#### WORK REQUIRED:
Rescale the lines from the one that contains "Click the chevron arrow in the date selector" through the end of the items, writing them out again with the requests included and each coordinate in the answers multiplied by 2.05 and rounded to a whole number, halves up. Leave the pictures out.

#### GIVEN DATA:
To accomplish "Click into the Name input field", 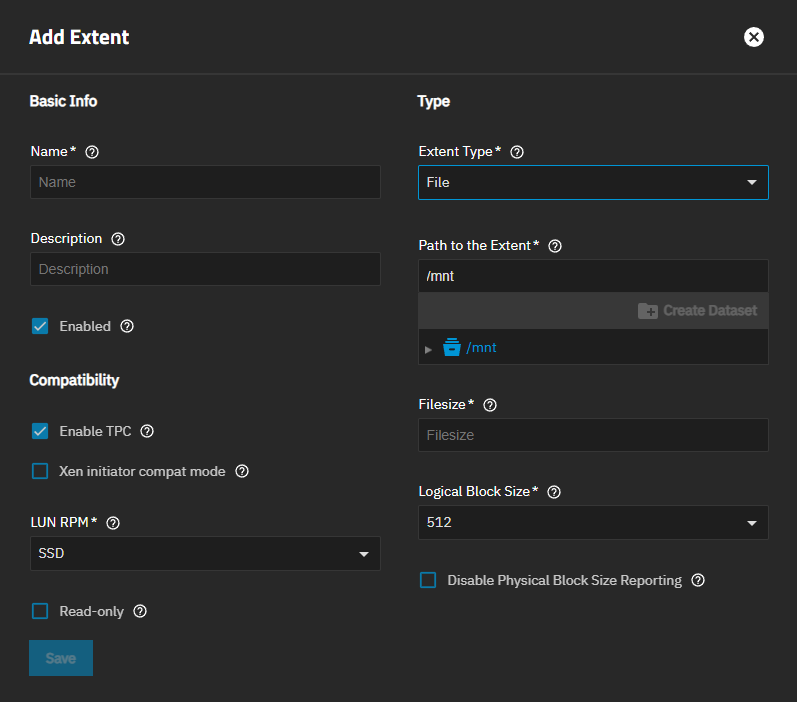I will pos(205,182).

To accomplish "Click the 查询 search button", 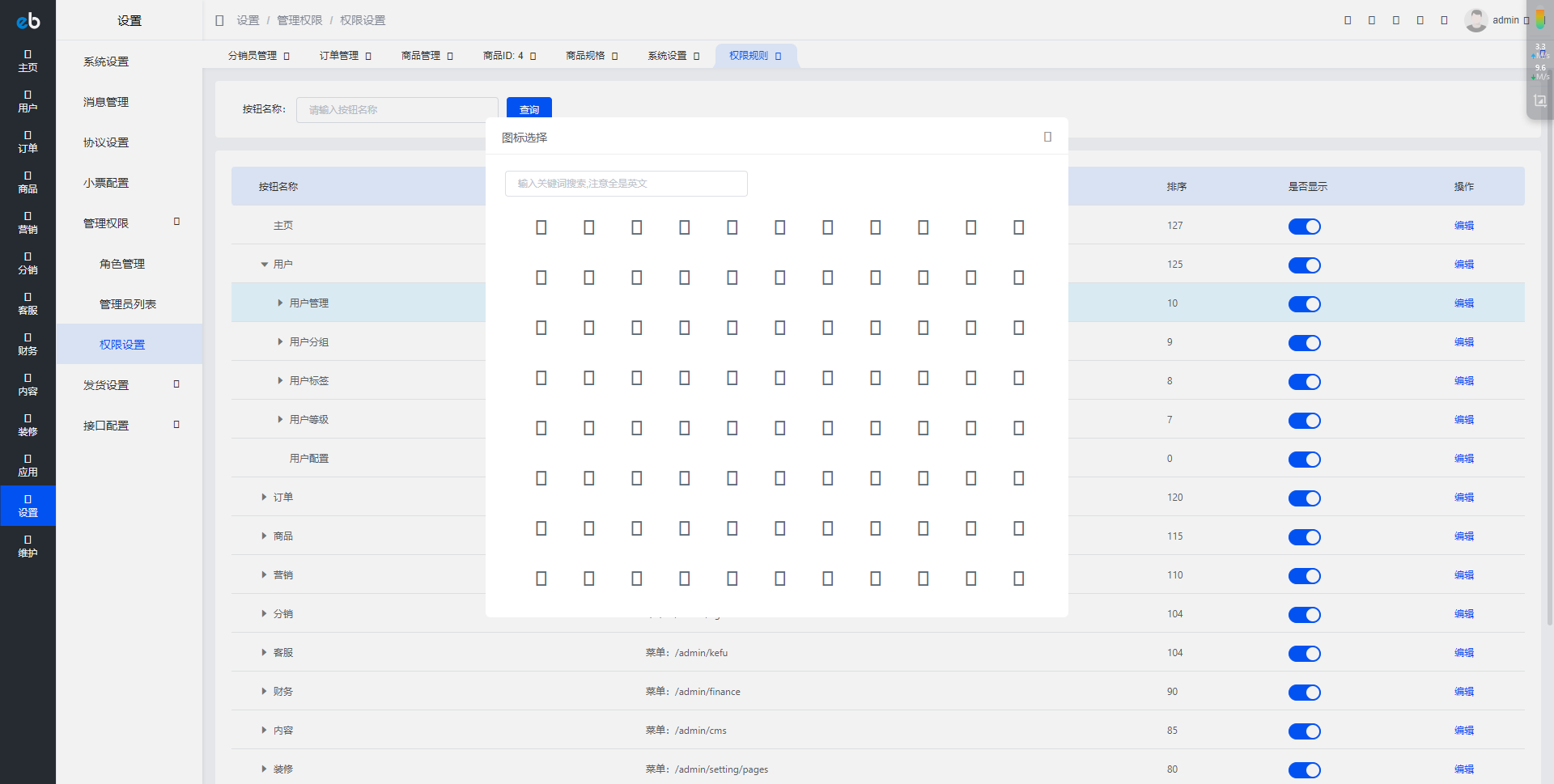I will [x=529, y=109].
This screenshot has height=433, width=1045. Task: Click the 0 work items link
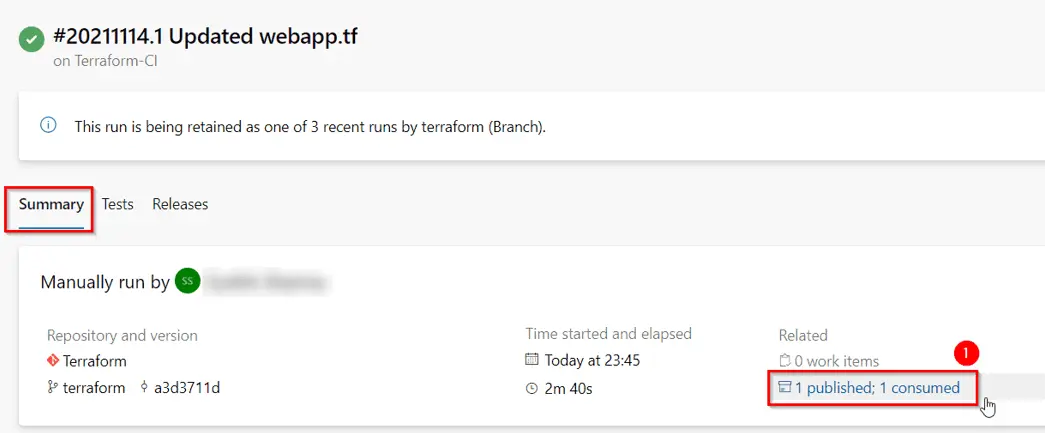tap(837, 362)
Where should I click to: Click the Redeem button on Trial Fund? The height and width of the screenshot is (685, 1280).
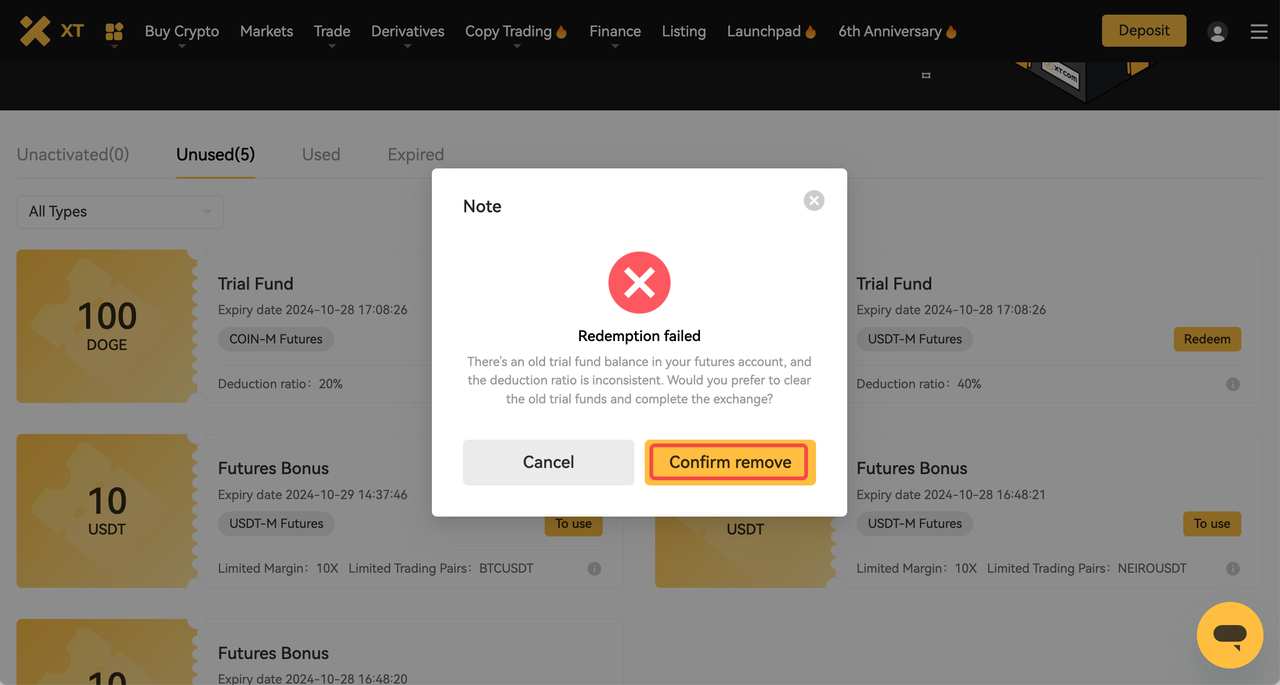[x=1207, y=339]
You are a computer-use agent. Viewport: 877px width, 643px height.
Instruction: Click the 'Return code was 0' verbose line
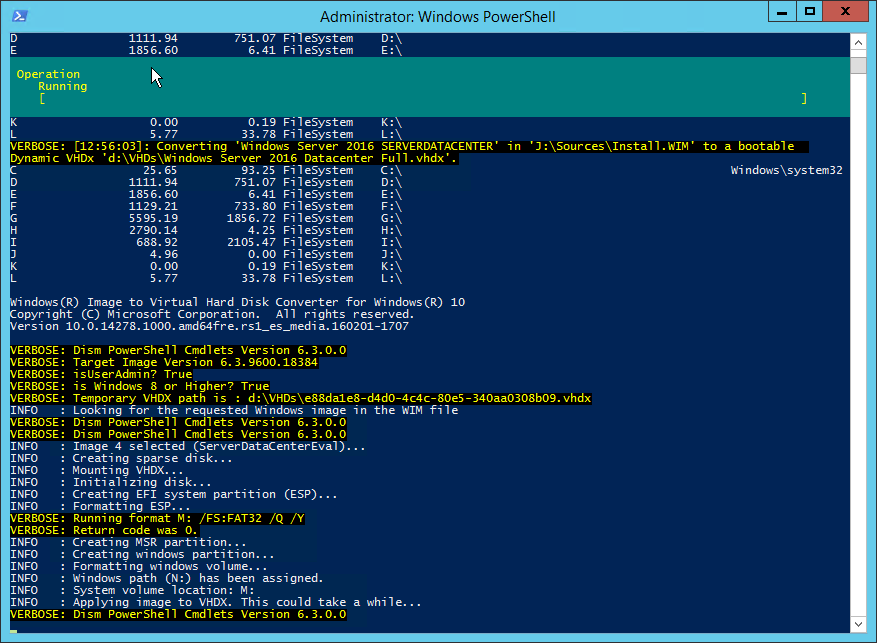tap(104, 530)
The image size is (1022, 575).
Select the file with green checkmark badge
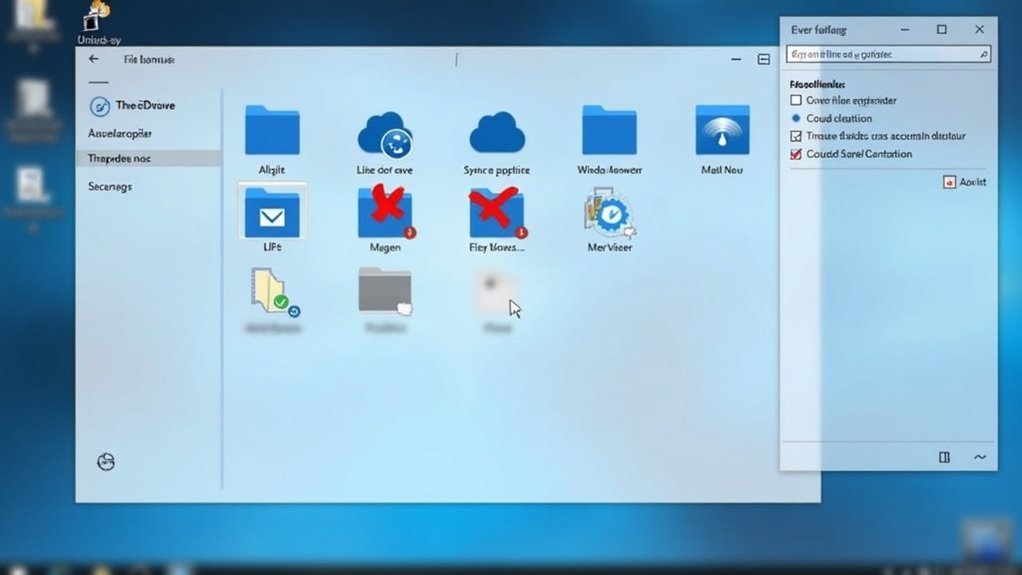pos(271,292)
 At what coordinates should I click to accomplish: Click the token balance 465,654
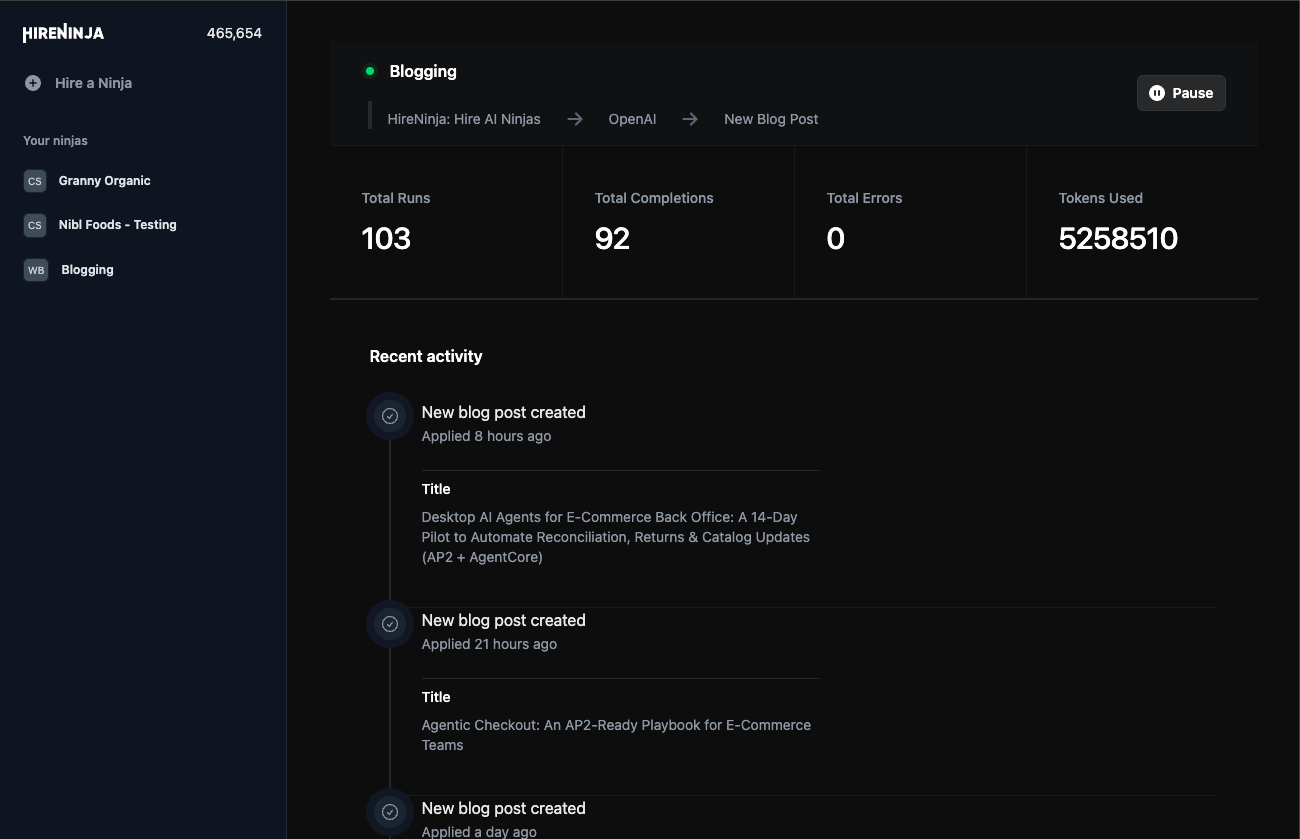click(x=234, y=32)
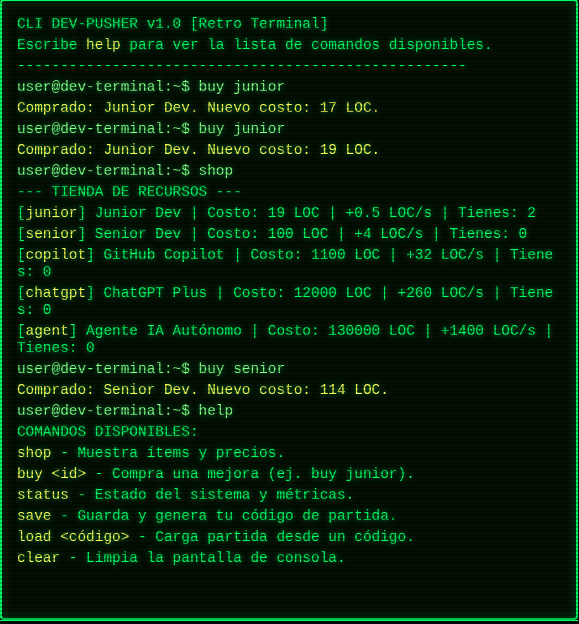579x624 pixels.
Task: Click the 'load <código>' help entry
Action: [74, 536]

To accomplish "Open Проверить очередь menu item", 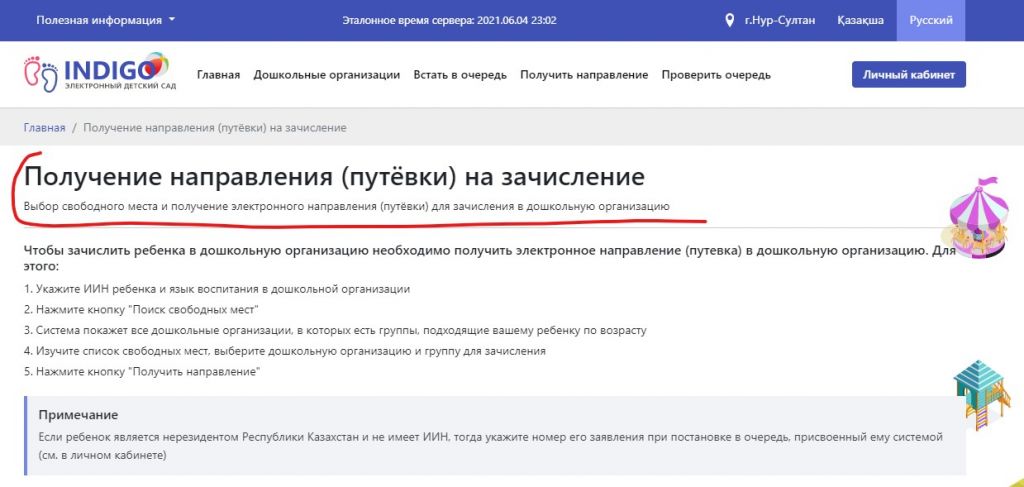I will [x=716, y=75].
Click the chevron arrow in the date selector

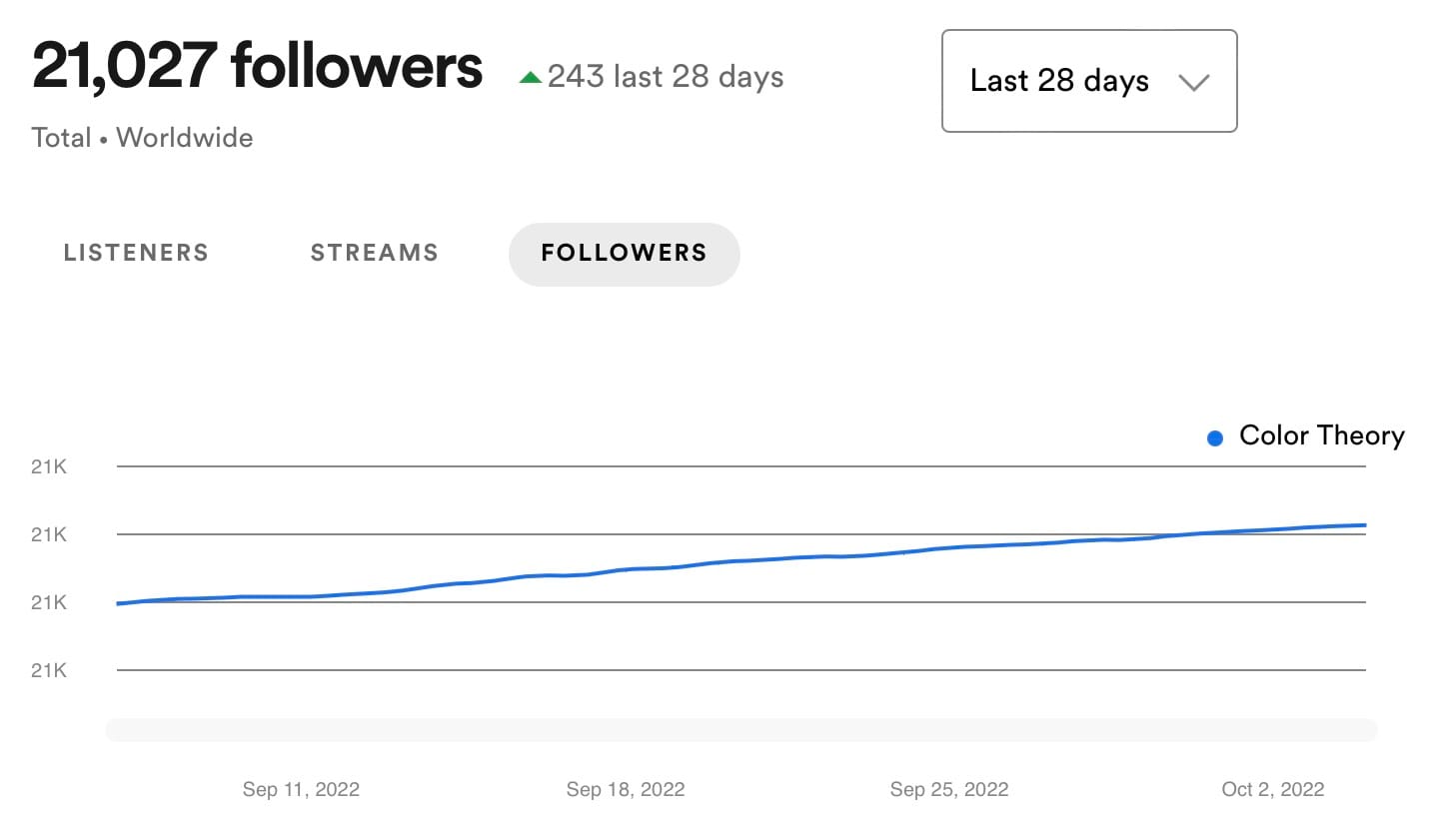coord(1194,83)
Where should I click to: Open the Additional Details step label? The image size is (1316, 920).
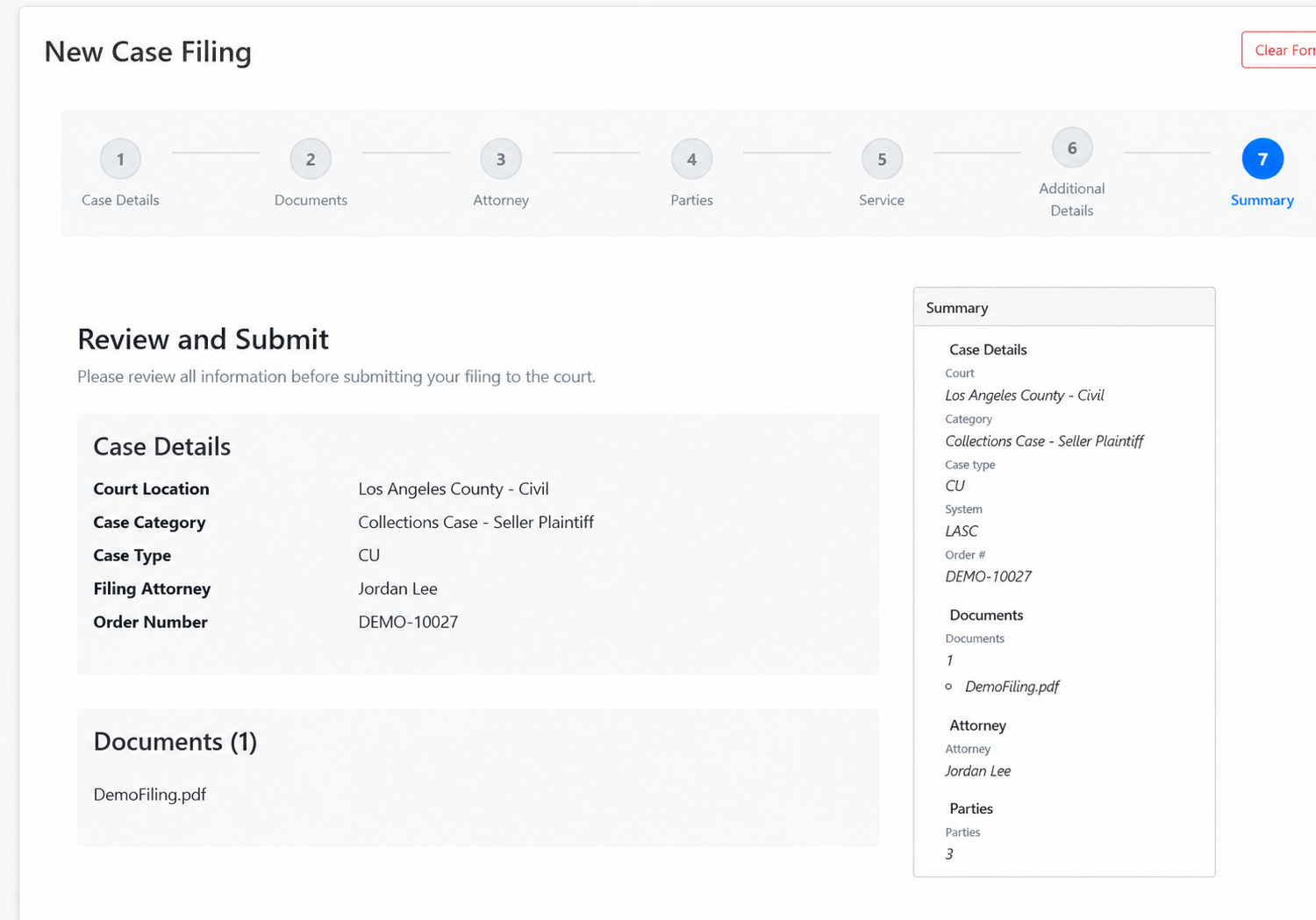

#### RESPONSE FOR THIS EXERCISE:
Click the chevron arrow in the date selector

coord(2448,170)
Where should I click to: Open the Additional Details step label? The image size is (1316, 920).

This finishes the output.